● Rows of pointing data:
--

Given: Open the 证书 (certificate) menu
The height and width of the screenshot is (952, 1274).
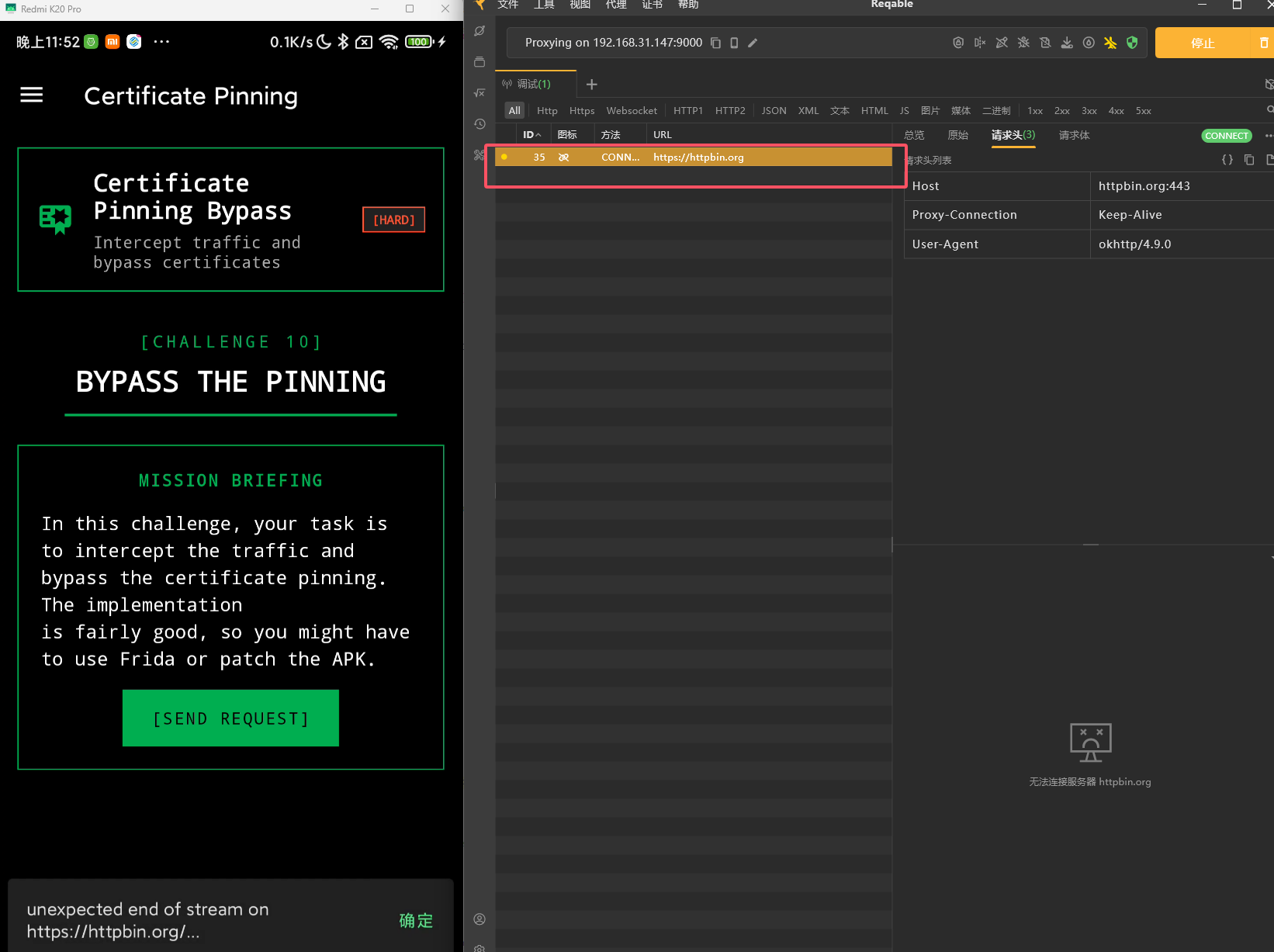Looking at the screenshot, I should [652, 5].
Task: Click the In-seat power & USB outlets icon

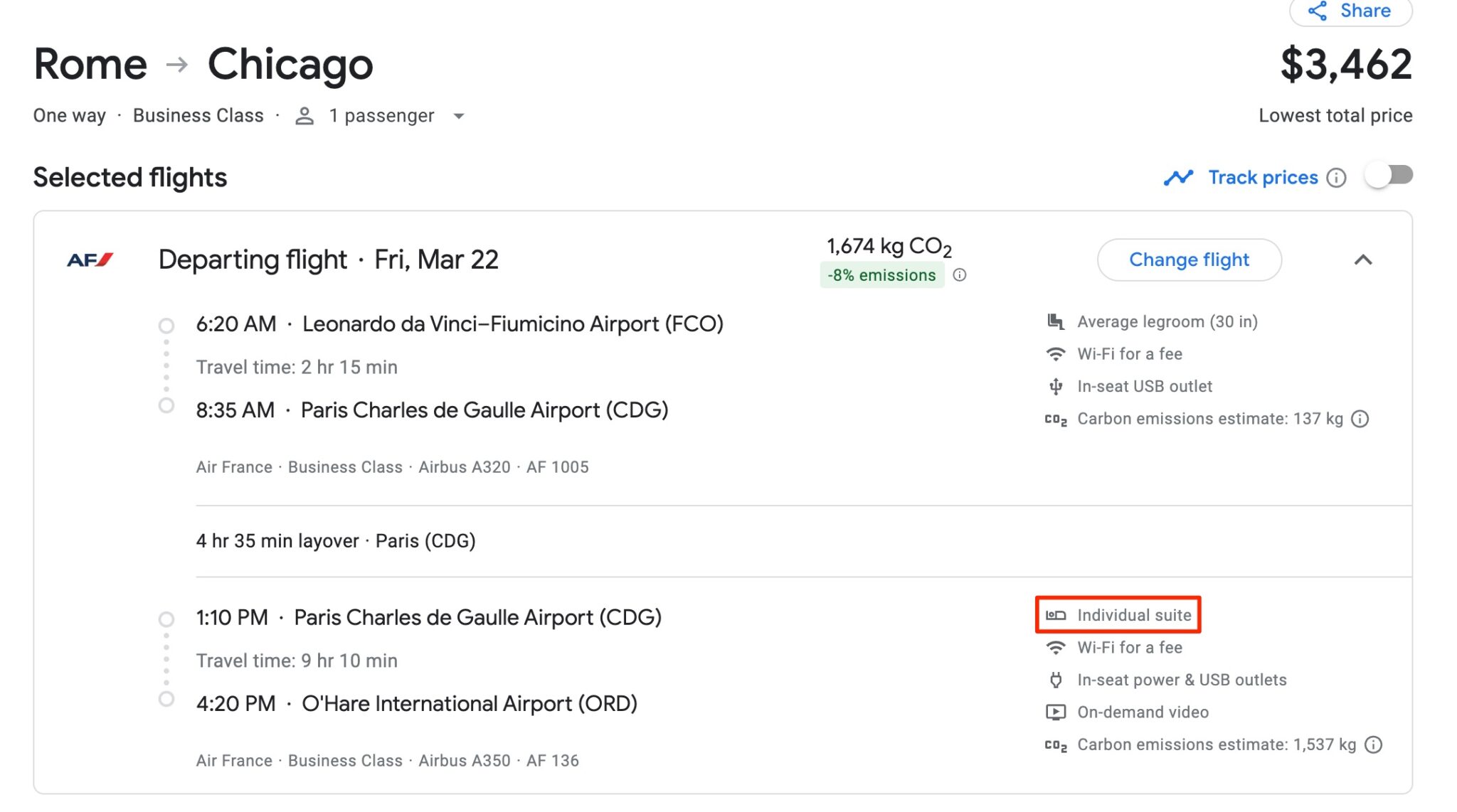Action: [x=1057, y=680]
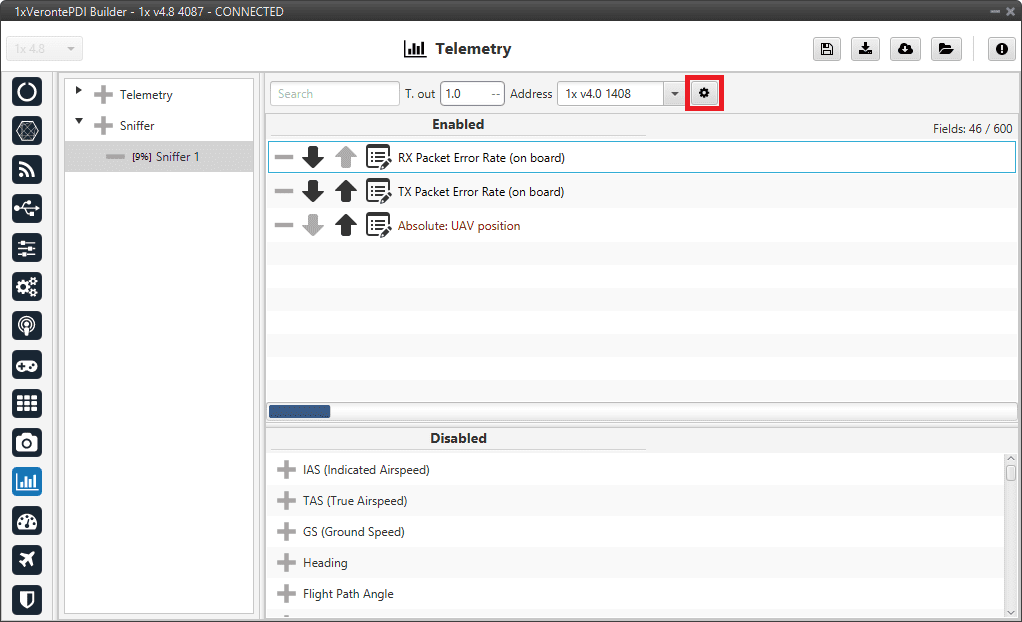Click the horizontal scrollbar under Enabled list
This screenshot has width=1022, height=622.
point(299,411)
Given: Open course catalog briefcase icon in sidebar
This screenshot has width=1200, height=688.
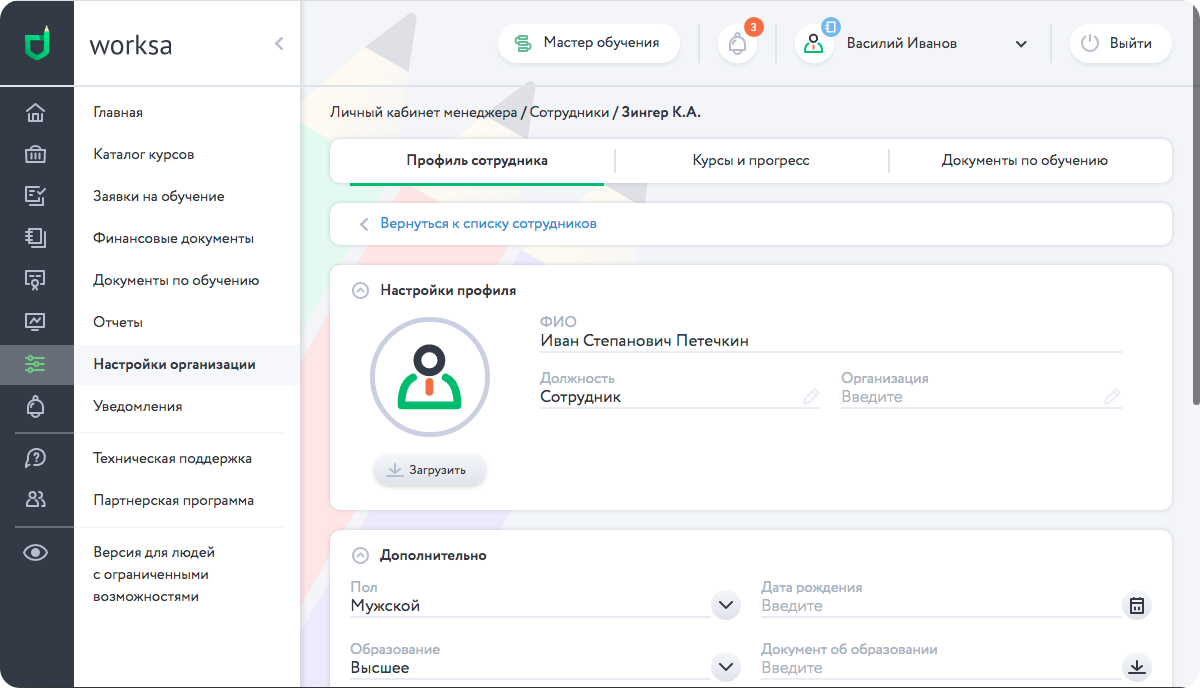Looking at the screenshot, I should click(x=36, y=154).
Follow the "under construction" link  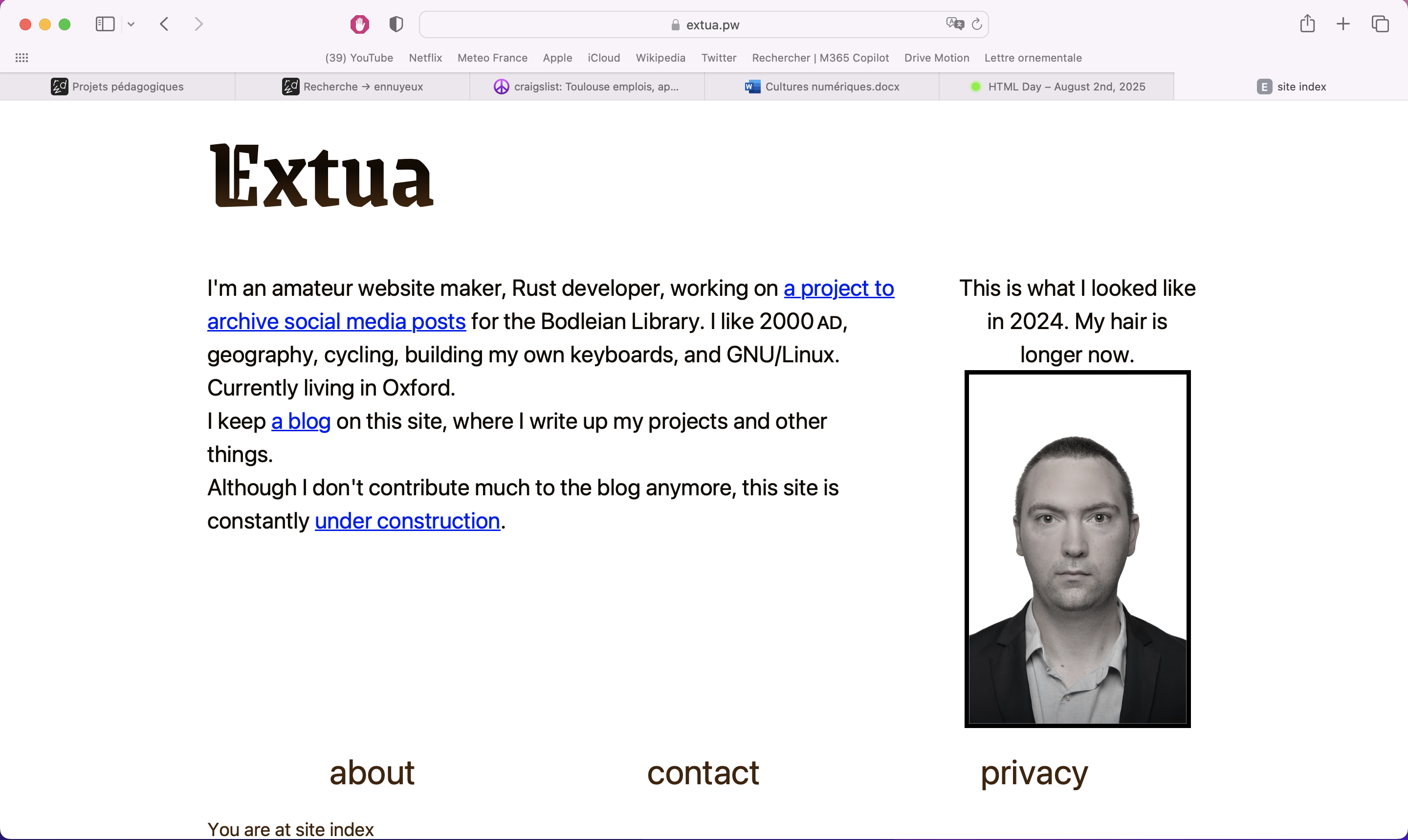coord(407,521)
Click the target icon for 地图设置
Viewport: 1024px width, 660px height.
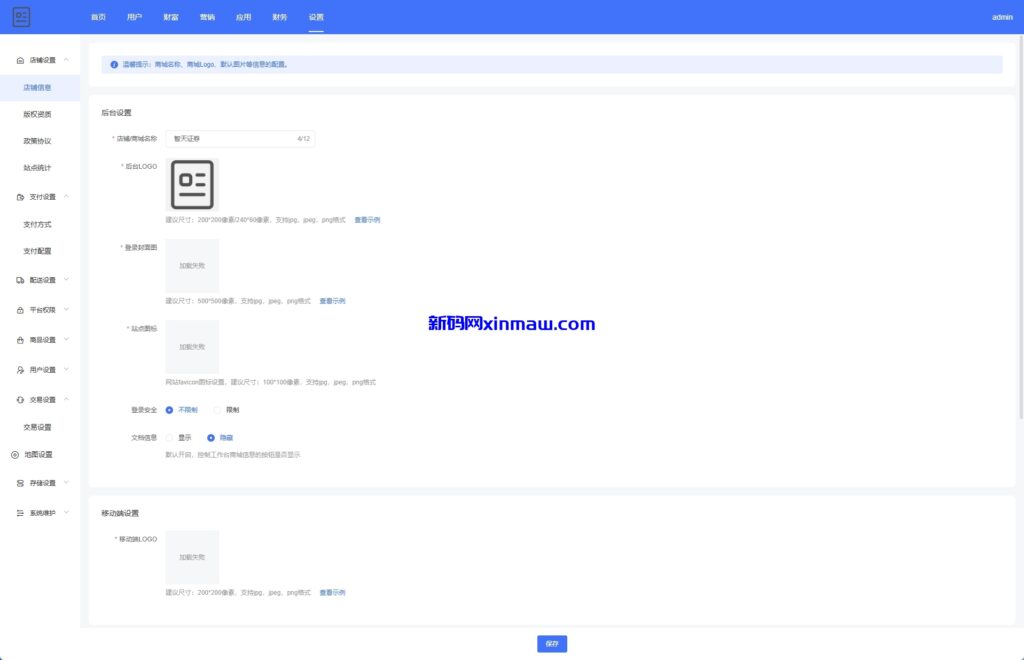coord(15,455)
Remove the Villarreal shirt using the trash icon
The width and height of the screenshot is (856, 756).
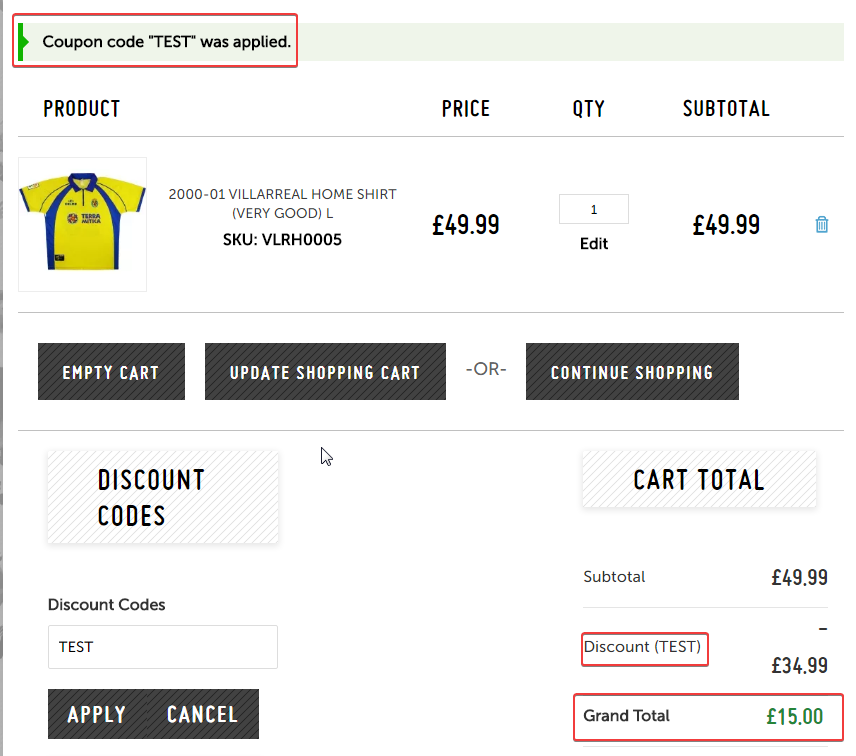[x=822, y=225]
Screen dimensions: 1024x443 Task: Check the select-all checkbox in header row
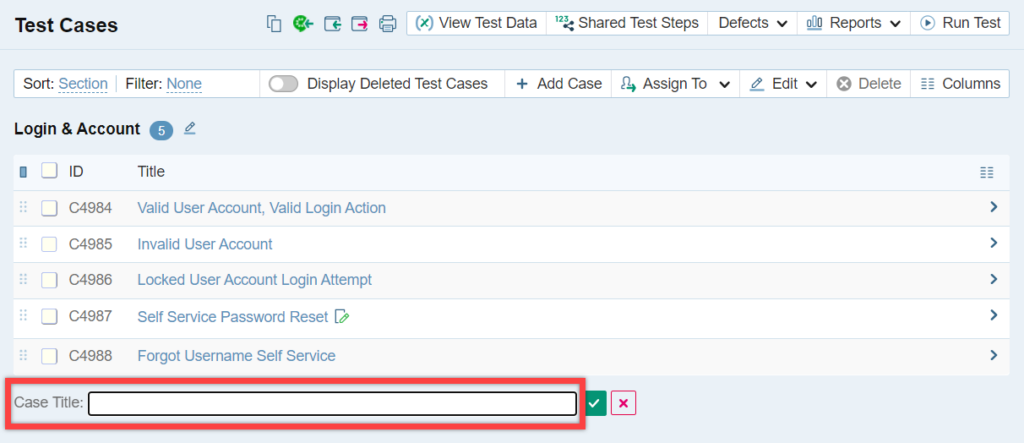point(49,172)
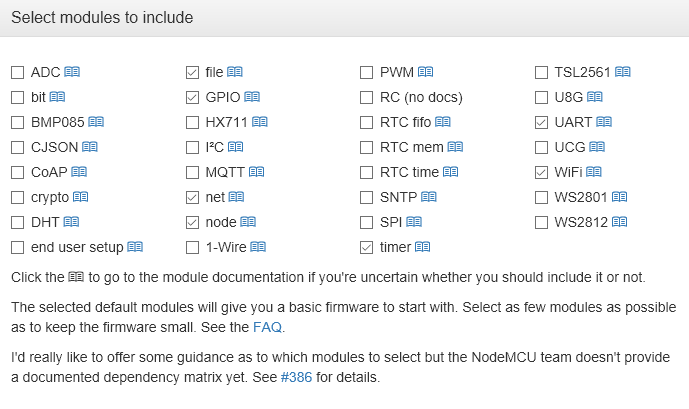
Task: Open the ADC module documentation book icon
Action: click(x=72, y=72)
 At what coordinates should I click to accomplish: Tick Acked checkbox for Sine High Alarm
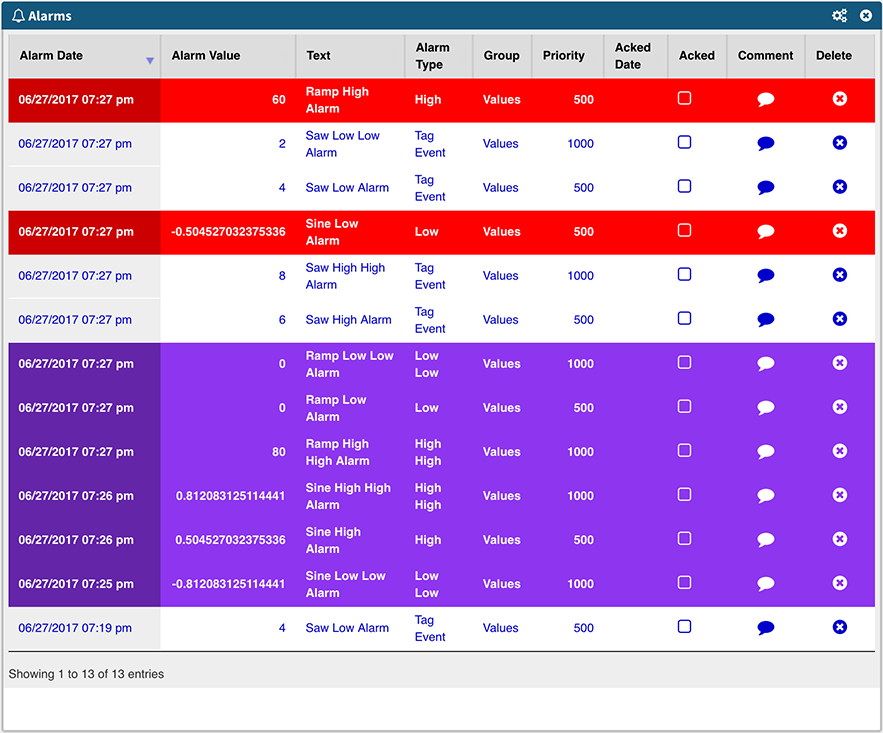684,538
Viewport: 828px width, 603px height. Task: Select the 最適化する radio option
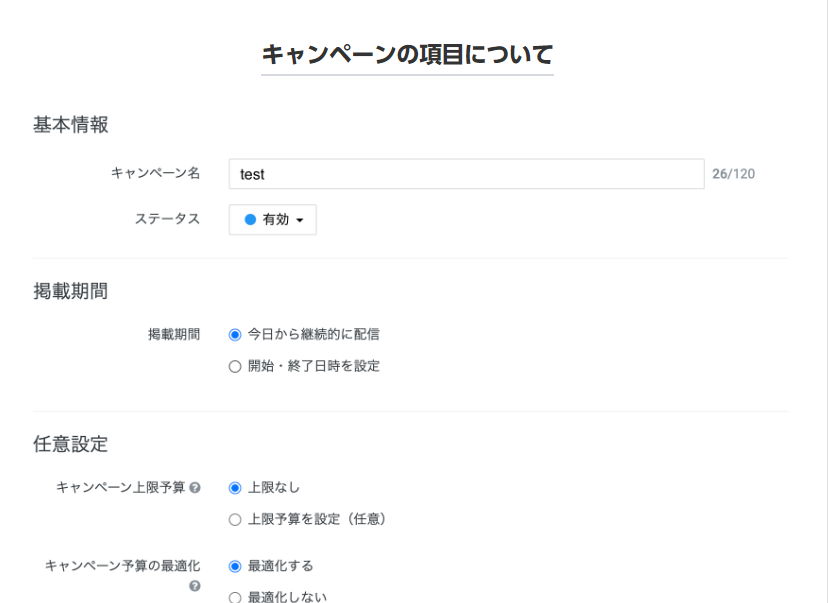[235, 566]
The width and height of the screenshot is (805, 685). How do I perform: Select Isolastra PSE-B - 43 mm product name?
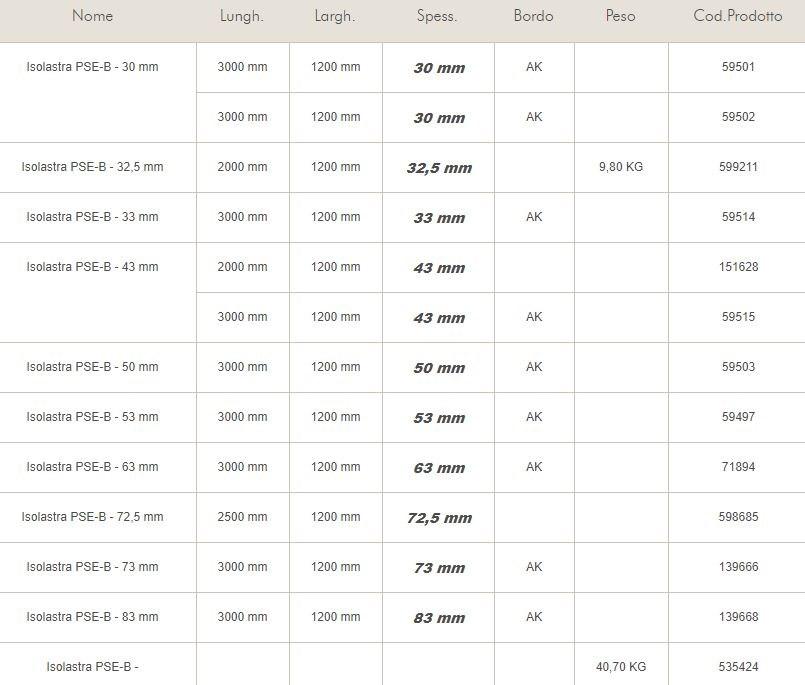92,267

--

● Stated task:
Starting at the line that contains "At what coordinates" and stopping after the last line of the records, write those lines out again, requests included, but leave out the pictures. Scale every coordinate in the answers by 1.85 and round each to a whole number, with halves rounded up.

● Full response:
 At what coordinates should I click to accomplish: Tick Acked checkbox for Sine High Alarm
1265,995
Viewport: 828px width, 603px height. Task: Select the 最適化する radio option
[435, 1047]
The width and height of the screenshot is (805, 685). How do I perform: Select Isolastra PSE-B - 43 mm product name?
170,494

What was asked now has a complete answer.